* Records shown *

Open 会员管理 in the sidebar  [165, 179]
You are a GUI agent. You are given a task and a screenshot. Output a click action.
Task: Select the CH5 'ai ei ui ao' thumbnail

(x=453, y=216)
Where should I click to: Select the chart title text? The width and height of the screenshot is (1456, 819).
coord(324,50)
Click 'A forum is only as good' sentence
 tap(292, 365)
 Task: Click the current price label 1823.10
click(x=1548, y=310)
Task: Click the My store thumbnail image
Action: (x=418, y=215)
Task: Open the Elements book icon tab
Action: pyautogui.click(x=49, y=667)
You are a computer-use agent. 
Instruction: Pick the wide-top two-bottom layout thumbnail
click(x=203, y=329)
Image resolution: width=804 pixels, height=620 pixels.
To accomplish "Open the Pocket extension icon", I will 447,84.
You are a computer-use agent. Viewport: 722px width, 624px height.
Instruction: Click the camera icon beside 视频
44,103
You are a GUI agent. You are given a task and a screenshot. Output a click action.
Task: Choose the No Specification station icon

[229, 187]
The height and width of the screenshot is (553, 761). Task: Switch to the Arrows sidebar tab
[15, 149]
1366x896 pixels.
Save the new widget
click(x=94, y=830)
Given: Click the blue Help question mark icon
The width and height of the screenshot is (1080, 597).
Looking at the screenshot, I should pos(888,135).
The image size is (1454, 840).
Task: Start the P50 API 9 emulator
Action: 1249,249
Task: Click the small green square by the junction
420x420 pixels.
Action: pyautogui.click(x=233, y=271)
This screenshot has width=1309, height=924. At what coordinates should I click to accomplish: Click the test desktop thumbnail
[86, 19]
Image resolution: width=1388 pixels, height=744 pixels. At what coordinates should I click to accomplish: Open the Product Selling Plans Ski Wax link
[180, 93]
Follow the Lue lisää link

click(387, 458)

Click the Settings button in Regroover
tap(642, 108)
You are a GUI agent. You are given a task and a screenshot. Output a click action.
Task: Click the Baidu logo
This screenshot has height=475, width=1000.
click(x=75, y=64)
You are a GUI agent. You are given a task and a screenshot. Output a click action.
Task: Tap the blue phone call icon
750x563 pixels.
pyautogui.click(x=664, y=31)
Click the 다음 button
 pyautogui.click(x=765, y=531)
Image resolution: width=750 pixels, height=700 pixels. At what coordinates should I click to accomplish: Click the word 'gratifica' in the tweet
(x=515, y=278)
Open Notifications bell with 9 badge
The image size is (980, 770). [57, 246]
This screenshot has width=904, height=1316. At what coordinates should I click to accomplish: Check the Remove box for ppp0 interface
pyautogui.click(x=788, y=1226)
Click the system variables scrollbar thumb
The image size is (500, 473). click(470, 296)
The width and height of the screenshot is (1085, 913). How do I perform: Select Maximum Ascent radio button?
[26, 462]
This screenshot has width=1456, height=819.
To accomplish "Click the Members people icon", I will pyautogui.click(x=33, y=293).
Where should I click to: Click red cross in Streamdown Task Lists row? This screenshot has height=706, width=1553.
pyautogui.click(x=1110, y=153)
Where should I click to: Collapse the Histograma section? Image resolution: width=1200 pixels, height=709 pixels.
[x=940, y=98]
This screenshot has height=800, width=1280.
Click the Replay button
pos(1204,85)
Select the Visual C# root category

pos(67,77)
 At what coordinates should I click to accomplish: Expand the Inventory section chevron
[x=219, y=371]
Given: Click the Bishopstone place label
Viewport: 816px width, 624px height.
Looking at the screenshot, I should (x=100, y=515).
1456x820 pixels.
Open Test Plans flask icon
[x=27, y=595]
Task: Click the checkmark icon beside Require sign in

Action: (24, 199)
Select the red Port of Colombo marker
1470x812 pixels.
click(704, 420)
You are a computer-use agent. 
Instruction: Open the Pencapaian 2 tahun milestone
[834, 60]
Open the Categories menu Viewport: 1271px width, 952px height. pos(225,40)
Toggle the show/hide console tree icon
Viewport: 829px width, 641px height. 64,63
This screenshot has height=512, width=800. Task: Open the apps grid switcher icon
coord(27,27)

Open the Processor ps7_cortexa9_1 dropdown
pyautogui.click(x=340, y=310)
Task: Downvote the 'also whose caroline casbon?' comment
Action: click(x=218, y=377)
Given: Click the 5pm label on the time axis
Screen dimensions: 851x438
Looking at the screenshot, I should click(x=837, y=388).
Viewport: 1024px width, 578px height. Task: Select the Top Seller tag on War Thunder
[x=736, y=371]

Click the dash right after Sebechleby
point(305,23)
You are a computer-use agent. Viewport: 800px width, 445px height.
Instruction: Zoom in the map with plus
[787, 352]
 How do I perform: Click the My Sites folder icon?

* Task statement *
If a line of the material contains the word "will", count it; please reply with the total and nothing more.

* Result of this task *
2